■ DIRECTIONS FOR THIS TASK
Copy the rate-cut commentary from "Continued coordinated global" to "in that direction.", swapping out "Washington" for "Tokyo".

■ GIVEN TEXT
== Segment start ==
Markets & Finance

Around the Street: Rate Cuts the World Over


Wall Street economists and strategists explain the significance of the coordinated global interest rate cuts—and consider what might happen next

From Standard & Poor's Equity ResearchCentral banks are trying anything, and everything, to shore up confidence in the global financial system amid the current crisis. On Oct. 8 they acted in concert: The U.S. Federal Reserve, Bank of England, and European Central Bank announced a coordinated interest rate cut of 50 basis points, with the Bank of Canada and Sweden's Riksbank also cutting rates. On top of that, Britain announced a plan to recapitalize its leading banks to the tune of £50 billion.

What are the ramifications of these historic moves? Here are insights from Wall Street economists and strategists compiled by BusinessWeek and Standard & Poor's MarketScope on Oct. 8:

David Wyss, Standard & Poor's

This morning the Federal Reserve, Bank of England, and European Central Bank announced a coordinated cut of 50 basis points in their base interest rates. We had expected a rate cut in such a coordinated fashion, but it came a bit earlier than expected, perhaps because of the weakness seen in the stock market. We expect rates to be cut more by yearend, with the federal funds rate likely to fall to 1%, its low of five years ago. Markets reacted positively early to the news, but whether this will unlock credit markets remains to be seen. The Fed and Treasury are pulling out all the stops to avoid a Japanese-style debacle.

Mark Vitner, Wachovia Economics Group

The $2 trillion question is will all this coordinated rate-cut action work? The Fed has already cut interest rates seven times since last September, bringing the federal funds rate down from 5.25% to the current 1.5%. Most other major central banks, notably the European Central Bank, have been a bit slower in cutting. We look for additional rate cuts from major central banks. In our view, the Fed will cut another 50 basis points at its regularly scheduled [Federal Open Market Committee] meeting on Oct. 29. A final rate cut of 25 basis points in December or January also seems likely. We look for the ECB to cut another 75 basis points over the next few months, and we expect the Bank of England to bring its main policy rate down another 150 basis points by early next year. In the near term, lower rates may help to restore some confidence. In the longer term, lower rates should help to stimulate spending.

Michelle Meyer, Barclays Capital

We are not surprised by the coordinated central bank rate cuts. We argued last week that the spillover of the U.S. financial turmoil to Europe makes a "coordinated policy response more likely." We do not believe the aggressive policy response ends here. The FOMC is likely to continue to slash interest rates and to expand its balance sheet further. We expect the FOMC to cut interest rates by another 25 basis points at the Oct. 28-29 FOMC meeting, followed by three more 25-basis-point cuts. This will bring the terminal rate to 0.50% by the second quarter of 2009.

Continued coordinated global action to combat the financial turmoil, perhaps aimed more directly at the banking system and troubled asset markets, would not be surprising. Watch this week's G7 finance ministers and central bank governors meeting in Washington for overtures in that direction.
== Segment end ==
■ SUPPLIED ENTRIES
== Segment start ==
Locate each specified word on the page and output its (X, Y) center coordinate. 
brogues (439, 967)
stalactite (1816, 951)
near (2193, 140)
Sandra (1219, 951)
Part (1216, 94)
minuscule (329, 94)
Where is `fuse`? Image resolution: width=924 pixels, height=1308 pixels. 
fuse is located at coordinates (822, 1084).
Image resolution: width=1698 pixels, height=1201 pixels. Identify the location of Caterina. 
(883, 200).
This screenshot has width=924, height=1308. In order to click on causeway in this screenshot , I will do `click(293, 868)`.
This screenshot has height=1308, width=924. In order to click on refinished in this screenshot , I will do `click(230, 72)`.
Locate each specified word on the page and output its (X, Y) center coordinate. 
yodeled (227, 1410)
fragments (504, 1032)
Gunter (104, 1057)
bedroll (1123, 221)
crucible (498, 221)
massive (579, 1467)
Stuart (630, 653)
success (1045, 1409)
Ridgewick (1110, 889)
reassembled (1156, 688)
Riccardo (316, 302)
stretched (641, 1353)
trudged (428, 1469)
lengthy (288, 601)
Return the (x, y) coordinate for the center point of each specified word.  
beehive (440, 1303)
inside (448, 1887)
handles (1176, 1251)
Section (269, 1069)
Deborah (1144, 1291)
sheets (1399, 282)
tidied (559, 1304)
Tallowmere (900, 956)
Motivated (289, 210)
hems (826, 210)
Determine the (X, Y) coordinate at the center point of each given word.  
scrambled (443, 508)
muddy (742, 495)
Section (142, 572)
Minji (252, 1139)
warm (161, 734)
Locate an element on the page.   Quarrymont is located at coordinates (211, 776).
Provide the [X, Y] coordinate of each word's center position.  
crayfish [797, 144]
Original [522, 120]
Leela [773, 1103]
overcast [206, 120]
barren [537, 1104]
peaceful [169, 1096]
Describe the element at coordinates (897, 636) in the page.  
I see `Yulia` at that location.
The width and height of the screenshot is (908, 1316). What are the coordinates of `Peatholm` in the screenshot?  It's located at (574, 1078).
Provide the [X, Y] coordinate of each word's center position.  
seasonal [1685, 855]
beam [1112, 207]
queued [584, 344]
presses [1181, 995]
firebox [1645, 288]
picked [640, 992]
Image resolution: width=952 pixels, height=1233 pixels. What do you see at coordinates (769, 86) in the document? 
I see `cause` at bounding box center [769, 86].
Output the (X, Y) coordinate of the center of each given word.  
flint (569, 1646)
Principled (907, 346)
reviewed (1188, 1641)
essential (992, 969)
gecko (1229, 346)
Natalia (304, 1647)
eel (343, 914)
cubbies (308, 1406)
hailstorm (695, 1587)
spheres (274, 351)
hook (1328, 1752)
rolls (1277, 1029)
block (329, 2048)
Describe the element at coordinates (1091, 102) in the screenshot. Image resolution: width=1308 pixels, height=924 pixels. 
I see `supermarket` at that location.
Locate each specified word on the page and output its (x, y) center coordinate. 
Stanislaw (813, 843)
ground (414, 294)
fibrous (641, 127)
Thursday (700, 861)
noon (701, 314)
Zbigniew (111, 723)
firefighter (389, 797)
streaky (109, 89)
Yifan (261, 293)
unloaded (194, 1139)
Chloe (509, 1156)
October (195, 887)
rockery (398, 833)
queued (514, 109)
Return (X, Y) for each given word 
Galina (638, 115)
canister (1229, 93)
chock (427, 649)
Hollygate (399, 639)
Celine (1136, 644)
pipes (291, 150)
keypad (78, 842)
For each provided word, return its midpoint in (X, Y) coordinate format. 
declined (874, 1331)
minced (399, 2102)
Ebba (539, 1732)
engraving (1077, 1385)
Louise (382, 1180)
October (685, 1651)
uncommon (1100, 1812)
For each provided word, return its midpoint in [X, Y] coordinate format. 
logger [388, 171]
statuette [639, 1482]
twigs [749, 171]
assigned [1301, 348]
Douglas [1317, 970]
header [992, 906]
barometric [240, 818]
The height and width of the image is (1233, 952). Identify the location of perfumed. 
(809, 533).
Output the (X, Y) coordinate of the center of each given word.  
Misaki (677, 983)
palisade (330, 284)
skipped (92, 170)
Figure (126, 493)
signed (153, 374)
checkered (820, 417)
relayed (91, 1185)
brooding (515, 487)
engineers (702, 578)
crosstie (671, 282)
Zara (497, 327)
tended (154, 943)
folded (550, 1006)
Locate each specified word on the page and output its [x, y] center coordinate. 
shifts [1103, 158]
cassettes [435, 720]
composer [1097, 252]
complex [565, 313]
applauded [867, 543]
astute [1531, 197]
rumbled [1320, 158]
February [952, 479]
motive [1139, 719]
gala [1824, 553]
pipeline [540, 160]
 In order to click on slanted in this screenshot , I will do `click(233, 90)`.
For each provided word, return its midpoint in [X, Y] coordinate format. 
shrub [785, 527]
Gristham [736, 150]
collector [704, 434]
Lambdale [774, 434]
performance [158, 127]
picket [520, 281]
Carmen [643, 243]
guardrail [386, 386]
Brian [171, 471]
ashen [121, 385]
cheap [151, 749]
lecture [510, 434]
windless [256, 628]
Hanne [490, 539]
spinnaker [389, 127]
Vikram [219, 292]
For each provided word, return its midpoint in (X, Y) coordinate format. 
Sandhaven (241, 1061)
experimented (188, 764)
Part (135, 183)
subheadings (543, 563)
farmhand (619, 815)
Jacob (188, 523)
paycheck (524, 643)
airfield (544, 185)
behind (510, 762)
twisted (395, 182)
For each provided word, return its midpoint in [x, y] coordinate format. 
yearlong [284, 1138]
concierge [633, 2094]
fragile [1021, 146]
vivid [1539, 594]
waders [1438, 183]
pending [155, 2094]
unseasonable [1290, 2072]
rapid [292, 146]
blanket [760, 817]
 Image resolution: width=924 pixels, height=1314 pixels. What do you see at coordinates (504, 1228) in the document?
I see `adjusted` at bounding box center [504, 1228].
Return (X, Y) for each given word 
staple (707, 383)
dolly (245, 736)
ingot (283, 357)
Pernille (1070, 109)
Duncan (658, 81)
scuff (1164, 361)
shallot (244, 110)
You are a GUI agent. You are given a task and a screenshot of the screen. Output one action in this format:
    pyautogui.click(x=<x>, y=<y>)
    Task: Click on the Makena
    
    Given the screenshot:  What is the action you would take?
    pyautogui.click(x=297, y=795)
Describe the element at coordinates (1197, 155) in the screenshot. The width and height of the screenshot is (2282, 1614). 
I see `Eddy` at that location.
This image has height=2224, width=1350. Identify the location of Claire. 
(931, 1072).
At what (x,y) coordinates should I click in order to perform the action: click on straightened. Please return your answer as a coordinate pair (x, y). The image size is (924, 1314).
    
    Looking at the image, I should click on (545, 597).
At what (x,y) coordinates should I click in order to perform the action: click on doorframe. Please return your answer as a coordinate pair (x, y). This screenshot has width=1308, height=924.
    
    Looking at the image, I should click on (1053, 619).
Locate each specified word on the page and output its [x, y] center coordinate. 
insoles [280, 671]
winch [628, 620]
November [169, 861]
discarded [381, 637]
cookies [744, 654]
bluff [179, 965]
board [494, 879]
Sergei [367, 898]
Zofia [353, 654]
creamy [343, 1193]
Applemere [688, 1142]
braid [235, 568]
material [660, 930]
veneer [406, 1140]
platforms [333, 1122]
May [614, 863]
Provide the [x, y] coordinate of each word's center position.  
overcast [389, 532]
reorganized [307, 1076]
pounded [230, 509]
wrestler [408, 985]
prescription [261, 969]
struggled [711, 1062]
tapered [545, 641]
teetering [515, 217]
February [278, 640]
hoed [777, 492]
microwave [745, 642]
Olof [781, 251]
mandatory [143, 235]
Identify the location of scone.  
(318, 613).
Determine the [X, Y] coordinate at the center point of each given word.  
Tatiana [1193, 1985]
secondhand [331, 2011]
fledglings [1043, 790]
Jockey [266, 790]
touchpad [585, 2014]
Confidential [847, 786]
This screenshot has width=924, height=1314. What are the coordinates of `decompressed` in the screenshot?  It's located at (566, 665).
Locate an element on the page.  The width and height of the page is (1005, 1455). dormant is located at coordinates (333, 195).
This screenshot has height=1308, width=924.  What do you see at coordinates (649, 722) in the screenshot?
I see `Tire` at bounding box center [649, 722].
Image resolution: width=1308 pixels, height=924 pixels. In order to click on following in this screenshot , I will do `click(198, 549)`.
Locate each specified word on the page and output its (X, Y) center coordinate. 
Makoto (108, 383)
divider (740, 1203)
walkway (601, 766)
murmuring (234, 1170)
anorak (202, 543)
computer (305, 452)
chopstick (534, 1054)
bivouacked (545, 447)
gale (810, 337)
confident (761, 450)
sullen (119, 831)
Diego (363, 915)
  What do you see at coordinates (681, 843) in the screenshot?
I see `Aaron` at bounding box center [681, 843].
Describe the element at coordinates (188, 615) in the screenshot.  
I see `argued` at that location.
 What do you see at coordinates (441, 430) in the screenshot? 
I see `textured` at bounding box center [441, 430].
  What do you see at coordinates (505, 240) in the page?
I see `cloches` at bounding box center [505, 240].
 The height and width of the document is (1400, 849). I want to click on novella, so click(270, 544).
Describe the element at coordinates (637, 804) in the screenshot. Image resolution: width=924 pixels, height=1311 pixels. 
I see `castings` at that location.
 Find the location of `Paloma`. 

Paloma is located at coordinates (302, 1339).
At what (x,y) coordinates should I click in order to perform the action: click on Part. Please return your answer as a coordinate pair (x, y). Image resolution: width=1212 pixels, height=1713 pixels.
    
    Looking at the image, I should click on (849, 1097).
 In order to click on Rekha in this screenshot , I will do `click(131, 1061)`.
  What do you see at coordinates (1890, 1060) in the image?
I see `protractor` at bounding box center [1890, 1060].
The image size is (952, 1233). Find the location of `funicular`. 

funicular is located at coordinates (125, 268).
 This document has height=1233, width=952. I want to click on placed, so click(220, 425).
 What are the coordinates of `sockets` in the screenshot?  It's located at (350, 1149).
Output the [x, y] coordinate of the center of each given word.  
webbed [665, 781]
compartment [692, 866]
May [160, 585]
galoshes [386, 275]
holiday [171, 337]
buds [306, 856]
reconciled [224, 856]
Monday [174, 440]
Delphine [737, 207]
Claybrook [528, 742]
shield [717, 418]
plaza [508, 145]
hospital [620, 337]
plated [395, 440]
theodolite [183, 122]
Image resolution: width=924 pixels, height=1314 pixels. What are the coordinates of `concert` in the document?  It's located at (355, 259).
== Segment end ==
■ FINISHED EXERCISE
Continued coordinated global action to combat the financial turmoil, perhaps aimed more directly at the banking system and troubled asset markets, would not be surprising. Watch this week's G7 finance ministers and central bank governors meeting in Tokyo for overtures in that direction.